__Goal of the exercise__: Copy the rows between the lines holding "You are a GUI" and "pos(403,282)", inclusive, substituting "tap action" for "click action" and leaving everything else unchanged.

__Material for this exercise__:

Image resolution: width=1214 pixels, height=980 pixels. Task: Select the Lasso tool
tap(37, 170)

==

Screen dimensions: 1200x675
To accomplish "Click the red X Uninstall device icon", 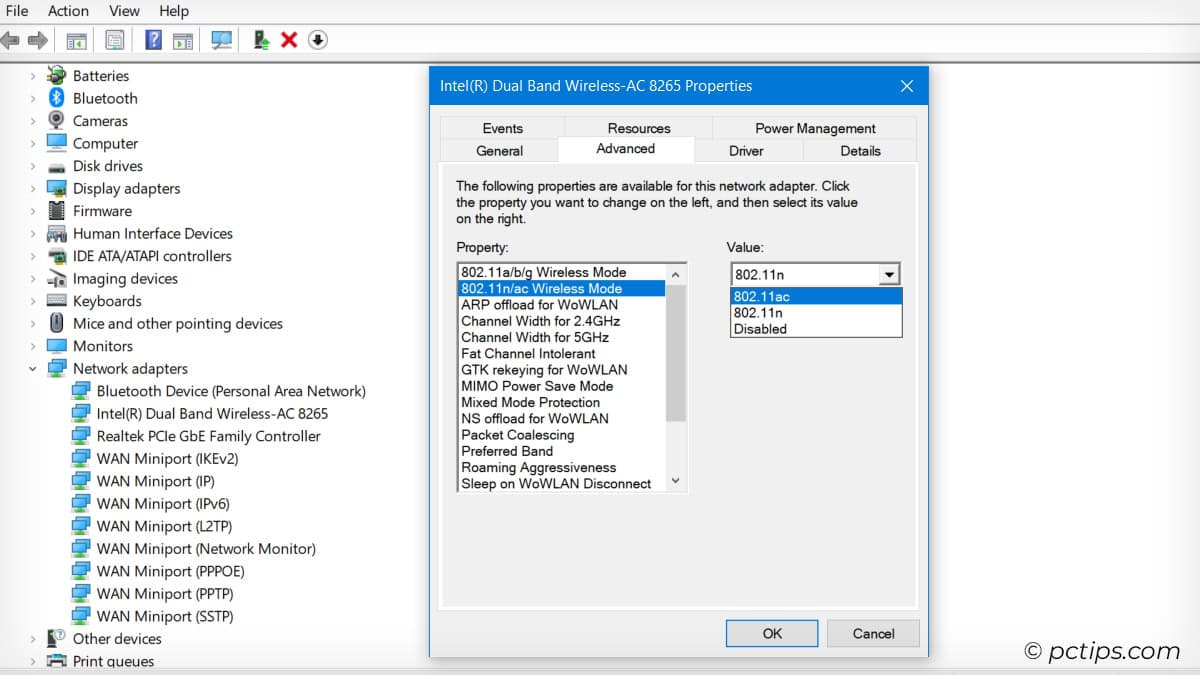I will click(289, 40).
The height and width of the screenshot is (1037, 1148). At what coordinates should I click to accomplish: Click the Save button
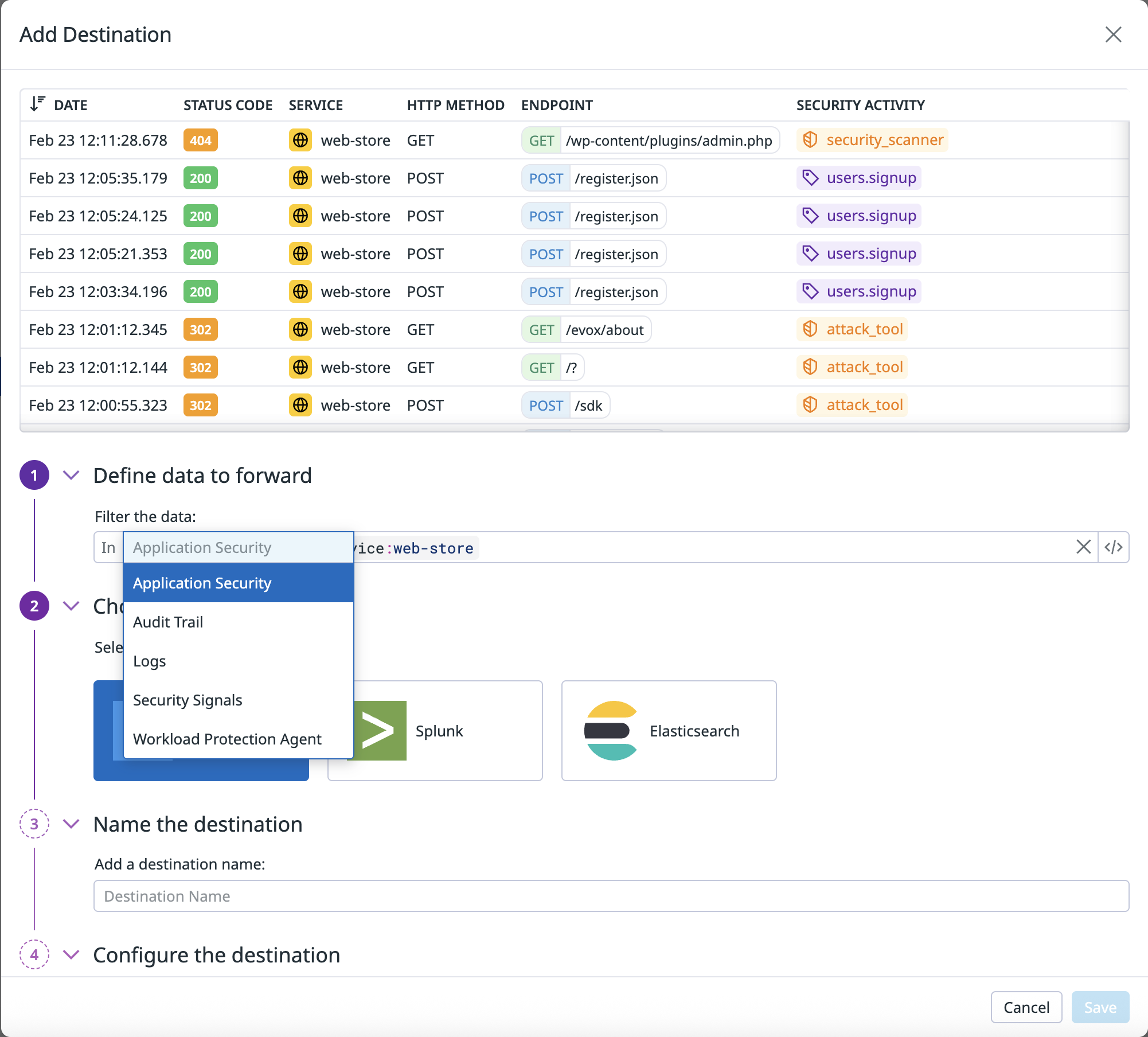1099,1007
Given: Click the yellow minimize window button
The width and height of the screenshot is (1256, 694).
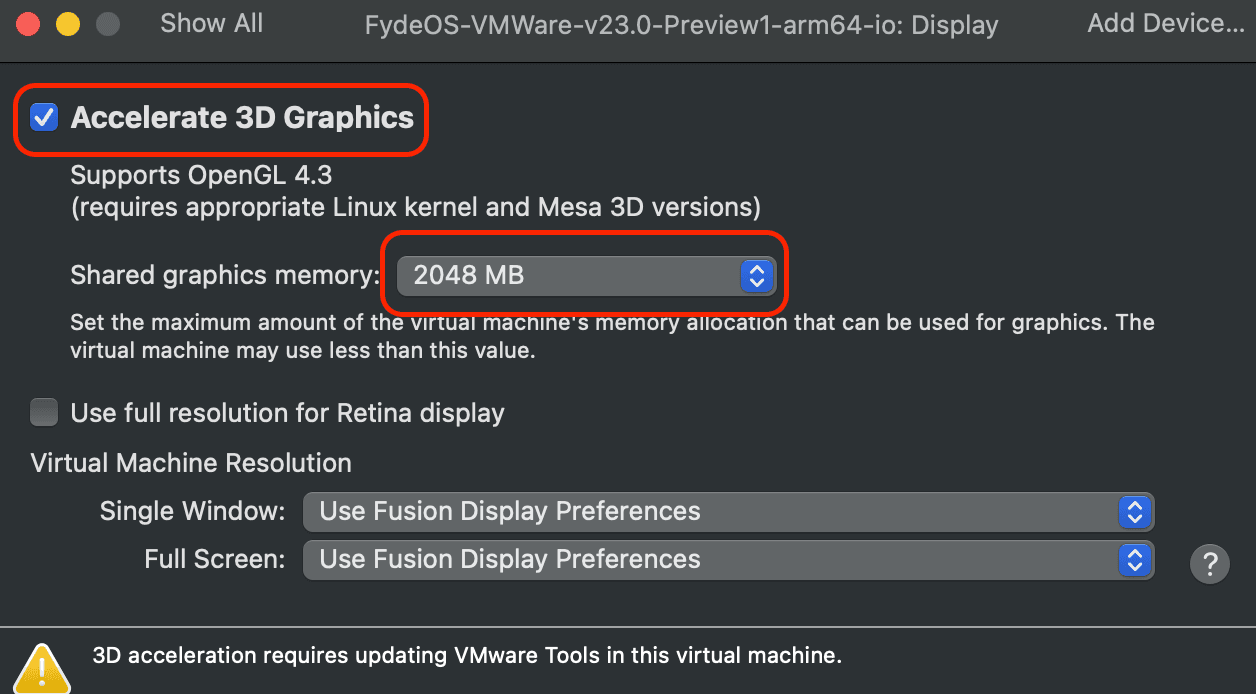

--

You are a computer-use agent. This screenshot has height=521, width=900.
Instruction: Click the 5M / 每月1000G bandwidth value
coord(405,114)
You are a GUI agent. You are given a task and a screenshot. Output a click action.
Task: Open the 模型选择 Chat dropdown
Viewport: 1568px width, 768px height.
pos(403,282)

__Full output__:
You are a GUI agent. You are given a task and a screenshot. Output a tap action.
Task: Open the 模型选择 Chat dropdown
Viewport: 1568px width, 768px height.
pos(403,282)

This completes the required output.